**CHALLENGES**.
**A.** Please give the forum thread on Imola Red leather again from "Lori, just tell" to "package to me.", swapping "dealer" for "salesperson".
**B.** Write the next part of the Imola Red leather forum thread, picking up after its last line.

**EXTRACT TO READ**.
═══

# Lori: Where'd your Imola Red Leather Question go?



## Jon Shafer (Dec 15, 2001)

Lori - did you delete your query?
:dunno:

Looks like you can get it!


_______________________________________________
Subj: RE: Special Order 3-Series
Date:	10/21/02 7:54:13 AM Pacific Daylight Time
From:	[email protected]
To:	[email protected]

It looks like it is...
Retail- $3,880.00

-----Original Message-----
From: [email protected] [mailto:[email protected]]
Sent: Monday, October 21, 2002 7:35 AM
To: xxxxxxx, John
Subject: Re: Special Order 3-Series

Hey John,

Quick question: is Imola Red leather available as a special order interior
for a 330i sedan, or a 330Ci coupe? If so, how much$$??

Thanks in advance,
--Jon Shafer, General Sales Manager - Cutter BMW #77996


----------



## nate (Dec 24, 2001)

$3,880! :yikes:


----------



## Lori (Sep 21, 2002)

Really I can get it. I deleted the question because I thought I may be flogging a dead horse, but really I can get it. Then I want it. what do I have to do to get my dealer to get it for me? Is it going to cause a build delay?


----------



## Jon Shafer (Dec 15, 2001)

Lori said:


> *Really I can get it. I deleted the question because I though I may be flogging a dead horse but really I can get it. Then I want it. what do I have to do to get my dealer to get it for me? Is it going to cause a build delay? *


All special orders cause a delay in production....



Lori, just tell your dealer that you want it;
they'll know what to do (at least they should).


----------



## Lori (Sep 21, 2002)

Jon,
Is that price in addition to the $1450 for leather or is it the total. Also have you heard anything more about the club sport package for U.S. cars? Like when it will be available. I am also considering an M3 however I am a little concerned about the tempermental nature of the car. I like the way it handles but I really don't need all that power. The 330ci I drove had a fair amount of body roll and the M3 is really tight. I don't really want to mod my car. Iwould really like a 330ci that handles like an M but has the reliabilty of a 330ci. That sounds like the club sport package to me.
Thanks for your help.
-Lori


----------



## Jon Shafer (Dec 15, 2001)

Lori,

Club Sport is unfortunately not an option in the USA...

═══

**DATA BLOCK**.
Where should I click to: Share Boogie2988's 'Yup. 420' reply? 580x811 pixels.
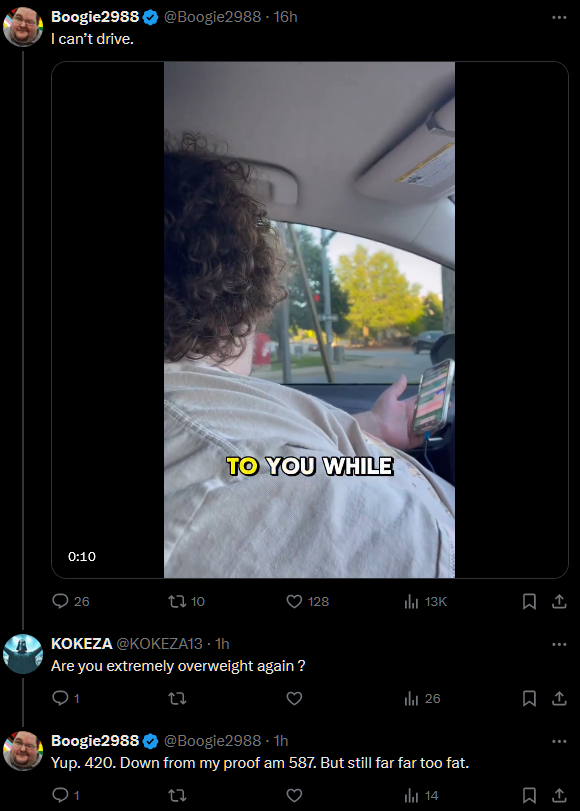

═══

**ANSWERS TO THE EXERCISE**.
**A.**
Lori, just tell your salesperson that you want it;
they'll know what to do (at least they should).


----------



## Lori (Sep 21, 2002)

Jon,
Is that price in addition to the $1450 for leather or is it the total. Also have you heard anything more about the club sport package for U.S. cars? Like when it will be available. I am also considering an M3 however I am a little concerned about the tempermental nature of the car. I like the way it handles but I really don't need all that power. The 330ci I drove had a fair amount of body roll and the M3 is really tight. I don't really want to mod my car. Iwould really like a 330ci that handles like an M but has the reliabilty of a 330ci. That sounds like the club sport package to me.

**B.**
As far as the leather goes, I am assuming that is the 
total charge.

I'll let you know if I hear otherwise...


----------



## Alex Baumann (Dec 19, 2001)

Jon Shafer said:


> *All special orders cause a delay in production....
> 
> *


At least six weeks  (that's what I've been told)


----------



## Lori (Sep 21, 2002)

Jon,
Is an M3 too high strung to drive on a daily basis. I have a Grand Marquis for really bad (weather) days and when I need to drive alot of people around but it just seems like a shame to own an M3 and only drive it on Sundays. What do you think about the reliability of the M3?


----------



## Dr. Phil (Dec 19, 2001)

Alex Baumann said:


> *
> 
> At least six weeks  (that's what I've been told) *


Or ~ 126 Prozac :eeps:


----------



## Alex Baumann (Dec 19, 2001)

PM 325xiT said:


> *Or ~ *


..and


----------



## Lori (Sep 21, 2002)

What the heck it that supposed to mean?


----------



## Dr. Phil (Dec 19, 2001)

Alex Baumann said:


> *
> 
> ..and  *


I would say 2 blondes but I do not wish to take Lori's thread off topic 

I think an M3 would hold up as a daily driver, yes it is "strung" a little tighter but per aty it is ok as a driver but as a daily passenger it might get to you after a while.


----------



## Dr. Phil (Dec 19, 2001)

Lori said:


> *What the heck it that supposed to mean? *


I apologize Lori, but as Mr. Baumann has been waiting for *MONTHS* for his individual Alpina it has become a standing joke that his dependence on Prozac has increased over the same time period.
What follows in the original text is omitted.